Caxias do Sul - A Polícia Civil concluiu ontem o inquérito que apurou as responsabilidades por crimes cometidos nas invasões de terras particulares ocorridas em janeiro e fevereiro deste ano na cidade. Foi investigada a organização e logística de três dos seis focos de ocupações irregulares, todas já reintegradas aos proprietários pela Justiça. O documento deve ser entregue hoje ao Ministério Público (MP) e relata que um único grupo de pessoas estava supostamente envolvido na organização dos três movimentos.
Entre os indiciados estão os ex-presidentes da União das Associações de Bairro (UAB) Joaldo Afonso Nery e Tânia Beatriz Menezes, a advogada Anaí Maria de Souza, um empresário do setor madeireiro e líderes de invasores. Segundo o relatório do titular do 3º Distrito Policial, delegado Marcelo Grolli, foi constatado o comércio de terrenos nas áreas invadidas com promessas de futura regularização dos lotes. Nenhum dos envolvidos foi indiciado por estelionato porque, no entendimento do delegado, os compradores sabiam que estavam assumindo terrenos adquiridos de forma criminosa.
Durante cerca de cinco meses, os policiais investigaram as invasões ocorridas nas terras das famílias Brusa e Adamatti, no bairro Santa Corona, e na área de propriedade da ANC Urbanizadora, no bairro Consolação. O inquérito contém depoimentos que mostram que o movimento invasor teve origem entre moradores do bairro Monte Carmelo. Pessoas seriam encarregadas por diferentes setores do movimento, criando uma logística para consolidar a tomada das terras.
O documento aponta pessoas responsáveis por difundir a idéia entre os moradores, por vender terrenos, pela segurança, pelo corte de vegetação e preparação dos lotes para venda, pela venda de madeira proveniente do desmatamento e por promover reuniões e recolher documentos para a criação de associações dos futuros bairros.
No MP, o inquérito será recebido pela titular da 1ª Promotoria Especializada, promotora Janaína de Carli dos Santos. Ela disse que priorizará a análise do documento para agilizar um possível oferecimento de denúncia.
- Acredito que o inquérito mostrará indícios suficientes para uma denúncia. Ainda assim, preciso analisar com cuidado e definir quem será denunciado e por quais crimes - explicou a promotora.
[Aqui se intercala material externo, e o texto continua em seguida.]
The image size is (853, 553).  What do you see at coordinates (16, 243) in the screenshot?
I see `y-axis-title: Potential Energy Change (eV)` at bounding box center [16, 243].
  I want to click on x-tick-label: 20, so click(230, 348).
A partir da denúncia formal do MP, um juiz deverá analisar se recebe ou não o documento. Caso o conteúdo seja aceito, um processo penal será aberto, culminando com a condenação ou absolvição dos envolvidos na apuração.
MP analisa crimes ambientaisCoincidiu com a conclusão do inquérito policial, a cargo do 3º Distrito Policial, a chegada no Ministério Público (MP) do relatório sobre os danos ambientais ocorridos nas áreas invadidas em janeiro e fevereiro deste ano. O documento foi preparado por técnicos do MP de Porto Alegre. Seu conteúdo não foi divulgado porque ainda não houve tempo para ser analisado pela titular da 1ª Promotoria Especializada, promotora Janaína de Carli dos Santos.
Os dados contidos no relatório servirão de base para que a promotora ajuíze uma ação civil pública, buscando a reparação dos danos que, em sua maioria, referem-se ao corte de vegetação nativa. Caso haja condenação, os responsáveis pelos desmatamentos serão obrigados a reparar o dano ambiental.
- Privilegiamos o plantio das mesmas espécies na mesma área. Mas, caso isso não seja possível, podemos dar a opção do plantio em outra área pública, por exemplo. Em último caso, a pena pode ser revertida em multa a ser alocada para um órgão ambiental - explicou Janaína.
A promotora reforçou sua proposta de solicitar a reparação do dano acima de qualquer multa. Ela também não descartou que sobre para os proprietários a responsabilidade de replantar as árvores cortadas pelos invasores. Também não está descartada uma solicitação de interferência da prefeitura.
- Sabemos que o dano não ocorreu em área pública nem há indícios que demonstrem omissão da prefeitura. Mesmo assim, a reparação do dano precisa ser feita - concluiu a promotora.
Contraponto
O que diz o presidente da UAB na época das invasões, Joaldo Afonso Nery:
- Eu parto do princípio de que todo mundo é inocente até que se prove ao contrário. Temos bem clara a atuação do movimento comunitário durante as ocupações. É bem provável que, se não tivéssemos interferido, situações mais graves teriam ocorrido. Sei de pessoas dispostas a não sair das terras ocupadas a qualquer preço. Nós orientamos as famílias para, no caso caso de decisão judicial, sair das terras. Promovemos, com isso, a paz. Sempre reforçamos que as propriedades tinham dono e que poderiam reinvidicar a posse. Não me preocupo com o indiciamento, pois confio na Justiça.